Taoiseach Enda Kenny
By Evan Short
Speculation is mounting that Taoiseach Enda Kenny will end his tenure as leader of the Irish government after he visits the U.S. next month for St. Patrick’s Day celebrations.
But the precise date of departure might not definitively emerge even after a meeting of the Fine Gael leadership in Dublin today at which Mr. Kenny was expected to deliver a robust defense of his leadership of both party and government.
Nevertheless, Mr. Kenny’s resignation in the foreseeable future – amid the fallout from the Maurice McCabe Garda whistleblower scandal – is now widely seen as a done deal.
Maurice McCabe, a serving Garda sergeant, claims he has been targeted by a smear campaign after highlighting how high profile figures were let off sanctions after being found to have committed traffic violations.
A tribunal of inquiry is pending.
Kenny’s handling of the crisis has led to speculation that unless he steps down he will face an internal rebellion within the Fine Gael party with either Minister Leo Varadkar or Minister Simon Coveney likely to take over.
Kenny promised the party he wouldn’t serve a full second term after a disappointing performance in the last election saw him returned as taoiseach, but only with the conditional support of Fianna Fáil under a “confidence and supply” arrangement.
It is understood Mr. Kenny would have preferred to step down next year, this after Pope Francis visits Ireland, but the McCabe scandal has made it highly unlikely he will survive until then.
Enda Kenny has been taoiseach since 2011 and is the only Fine Gael leader ever to have been returned for a second term in the office.
His visit to Washington will mean a first meeting with President Trump and a presentation of the traditional bowl of shamrock at the White House.
Mr. Kenny will be in the U.S. for the better part of a week with stopovers in New York and the nation’s capital.
Trade and Brexit will be high on the agenda, but so too will the undocumented Irish.
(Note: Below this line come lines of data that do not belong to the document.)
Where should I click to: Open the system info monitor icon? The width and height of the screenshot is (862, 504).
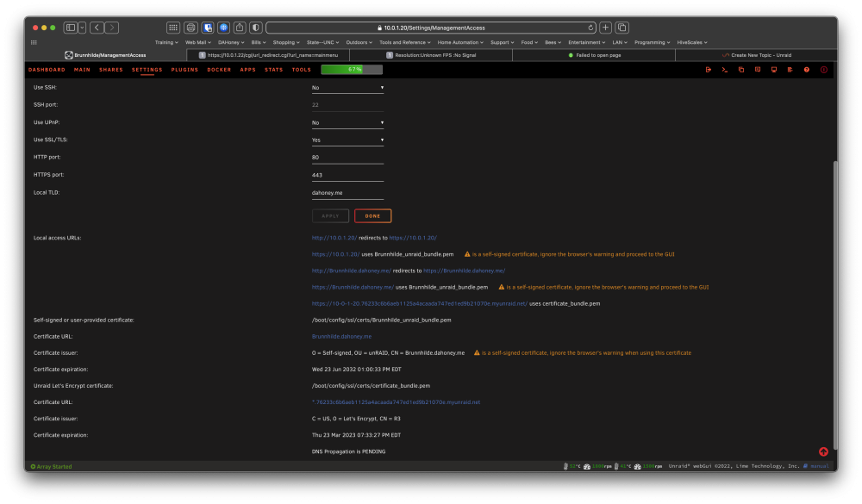(x=774, y=70)
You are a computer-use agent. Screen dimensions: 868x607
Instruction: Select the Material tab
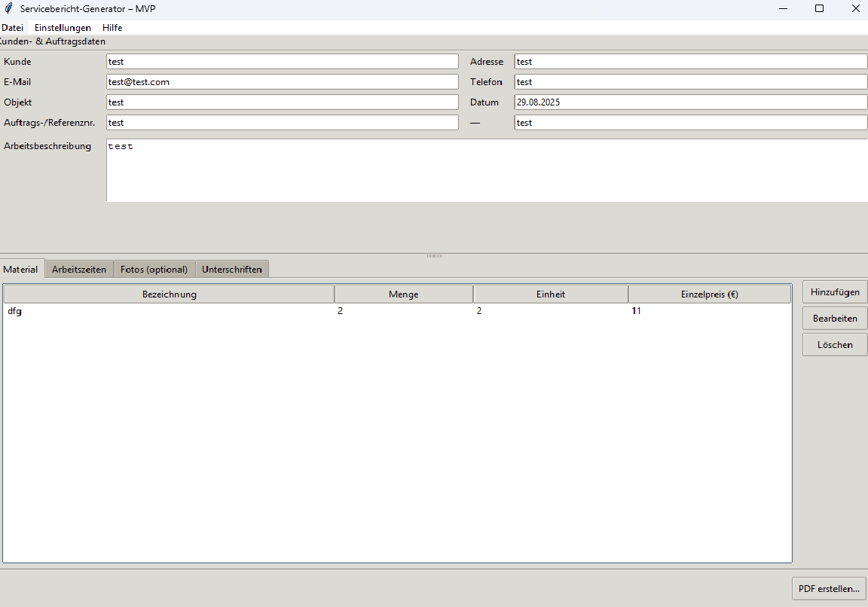22,269
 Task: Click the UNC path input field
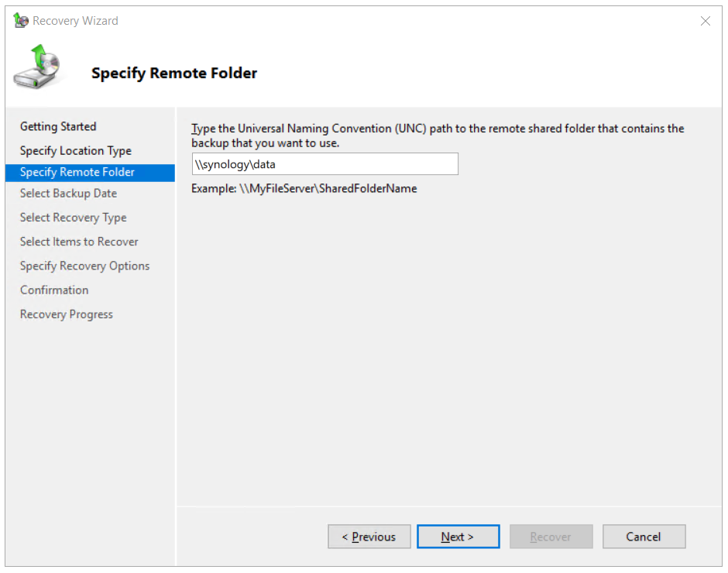(x=325, y=164)
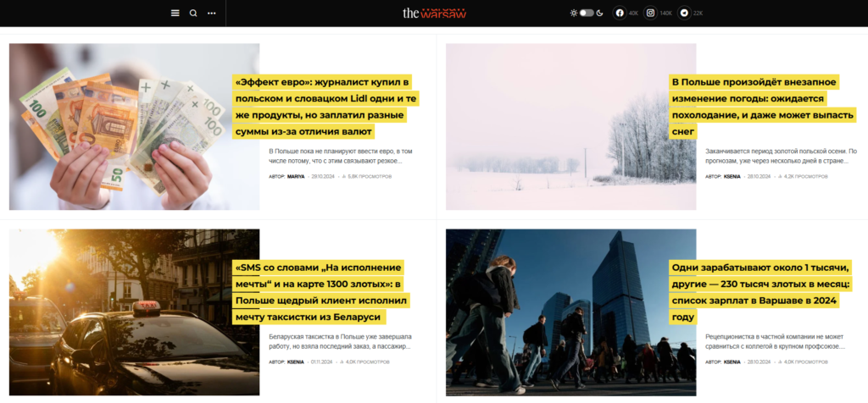Open the Instagram profile icon
The width and height of the screenshot is (868, 403).
(x=651, y=14)
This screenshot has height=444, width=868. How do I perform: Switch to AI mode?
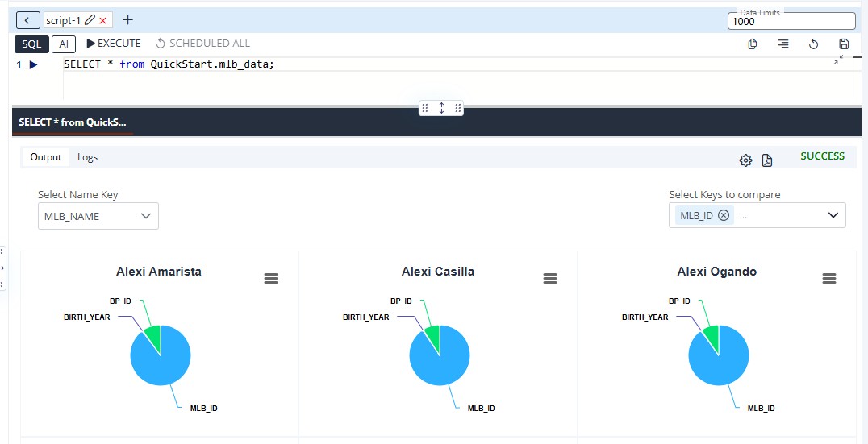pos(64,44)
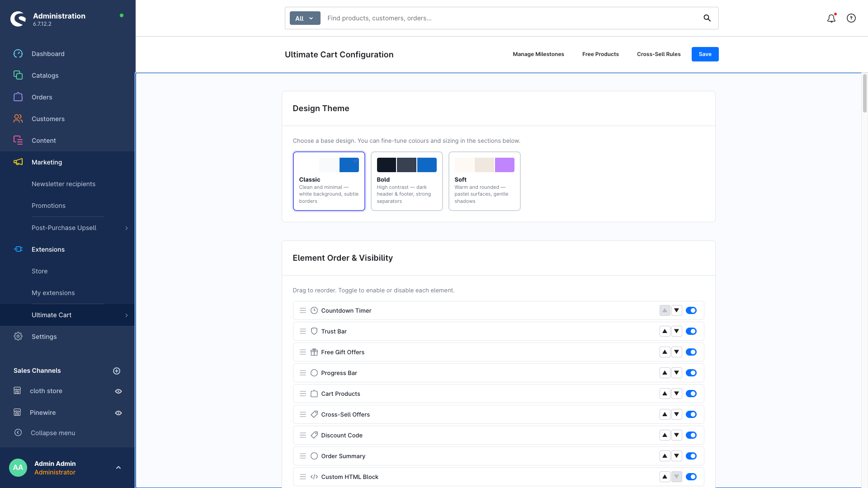
Task: Click the Collapse menu arrow icon
Action: (x=18, y=433)
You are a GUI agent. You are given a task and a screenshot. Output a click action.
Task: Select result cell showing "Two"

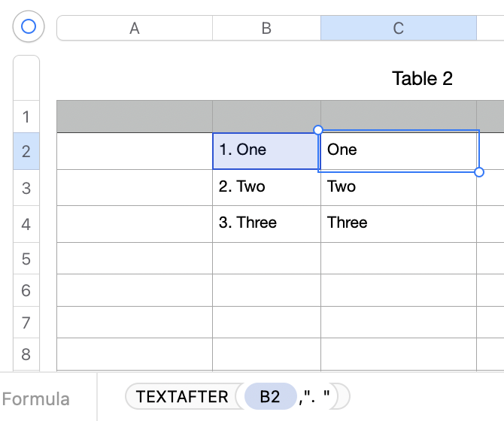[398, 187]
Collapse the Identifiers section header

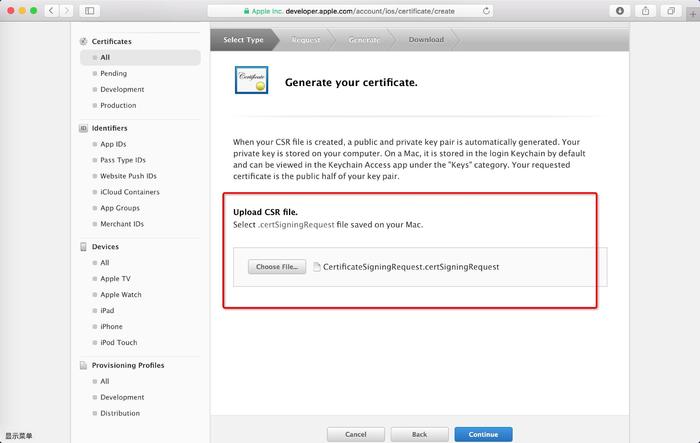109,128
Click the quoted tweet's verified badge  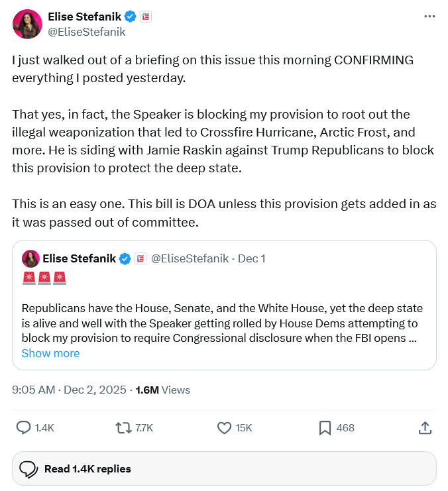click(125, 258)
And that could mean something of a fraught backdrop to all the shamrock bonhomie.
The Department of Homeland Security on Tuesday released details of how it will be ramping up nearly all of the Obama administration’s immigration enforcement practices.
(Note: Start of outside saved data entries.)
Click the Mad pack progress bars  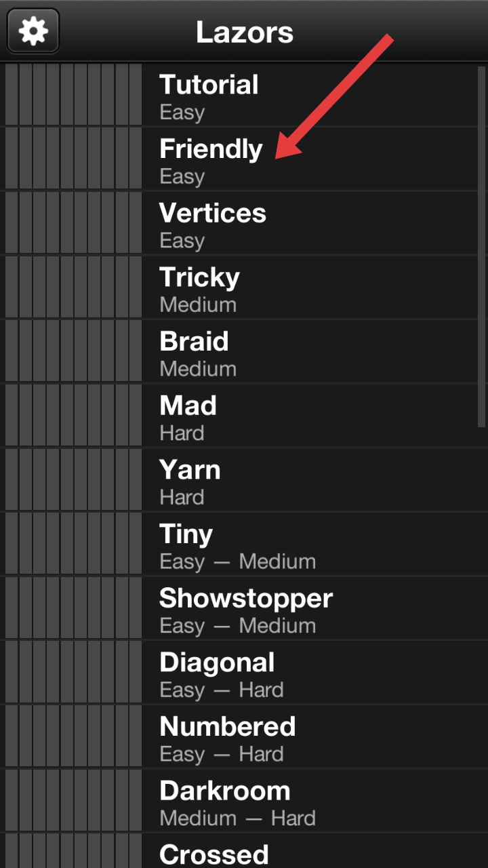pyautogui.click(x=73, y=416)
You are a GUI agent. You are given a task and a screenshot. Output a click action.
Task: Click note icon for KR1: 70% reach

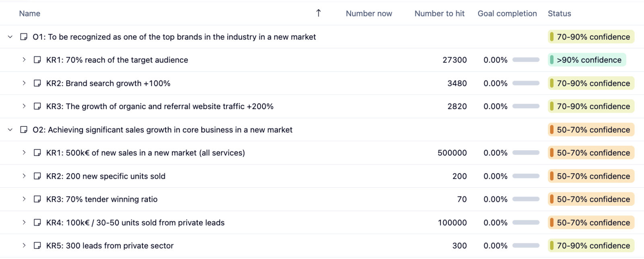click(x=37, y=60)
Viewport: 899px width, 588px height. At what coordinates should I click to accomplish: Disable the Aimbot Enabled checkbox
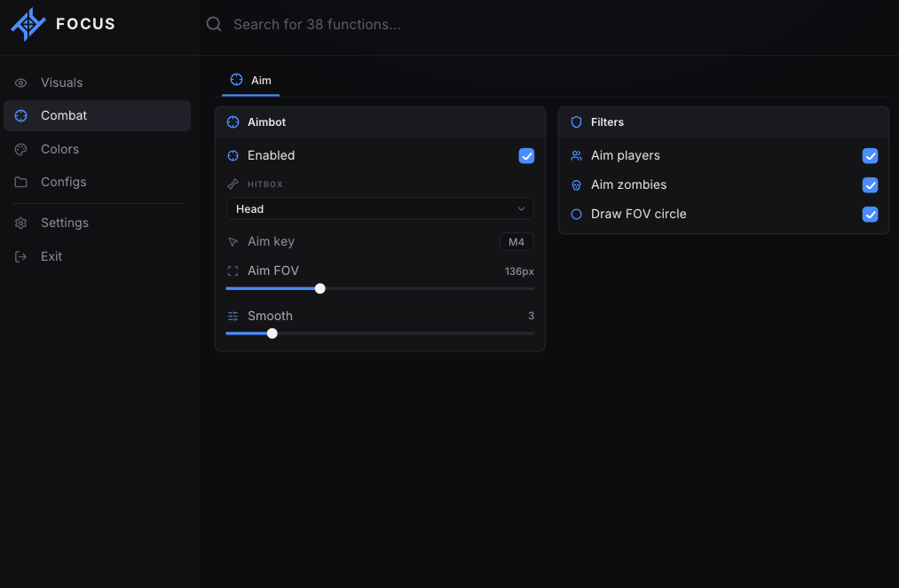[526, 156]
Homeland Security Secretary, John Kelly, has drawn up memos that point to expanded raids, a revised definition of criminal aliens, a diminishing of so-called sanctuary areas, and the enlisting of local law enforcement to execute federal immigration policy, the Hill newspaper reported.
Under the new regulations, federal officers will no longer consider any category of “removable alien” as being exempt from removal, except for those protected by the Deferred Action for Childhood Arrivals (DACA) program.
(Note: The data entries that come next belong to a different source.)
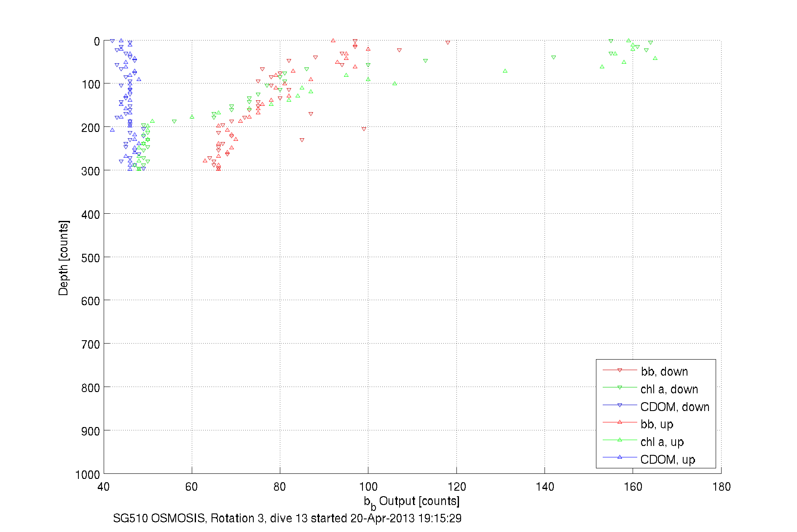This screenshot has height=532, width=797.
Task: Click the red data point near 118 counts
Action: [448, 43]
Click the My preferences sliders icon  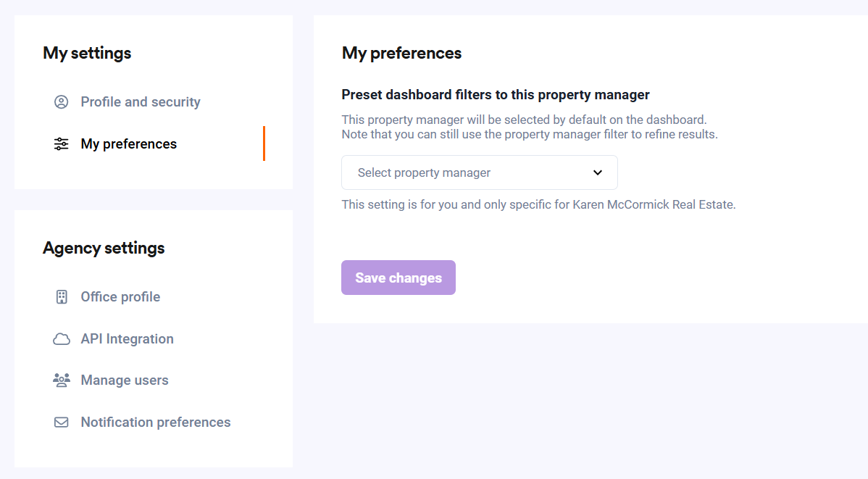tap(61, 144)
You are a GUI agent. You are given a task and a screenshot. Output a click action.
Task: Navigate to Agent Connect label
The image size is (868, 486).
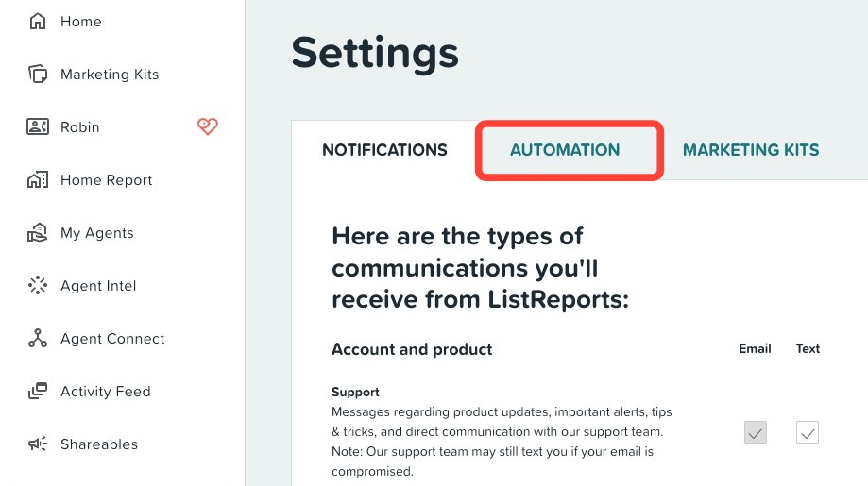point(112,339)
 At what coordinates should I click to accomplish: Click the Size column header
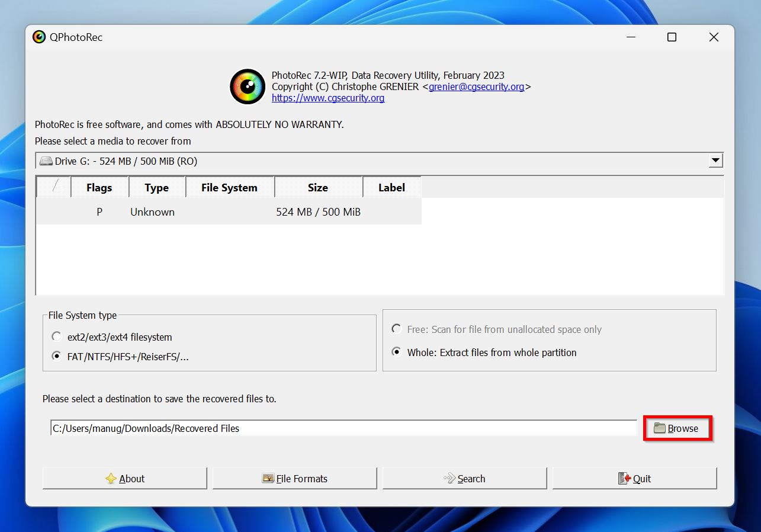[x=318, y=187]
The new regulations also restore programs for local law enforcement collaboration with federal authorities that were set aside under the Obama administration, this because of concerns that they violated due process, or were a hindrance to local authorities.
Numerous reports suggest that just about every illegal or undocumented person in the U.S. could be at risk of deportation as the Department of Homeland Security moves to enforce existing immigration laws in a more forceful manner than even the Obama administration, which itself oversaw the deportation of hundreds of thousands of people.
There are thousands of undocumented Irish in the U.S. – as many as 50,000 by some estimates.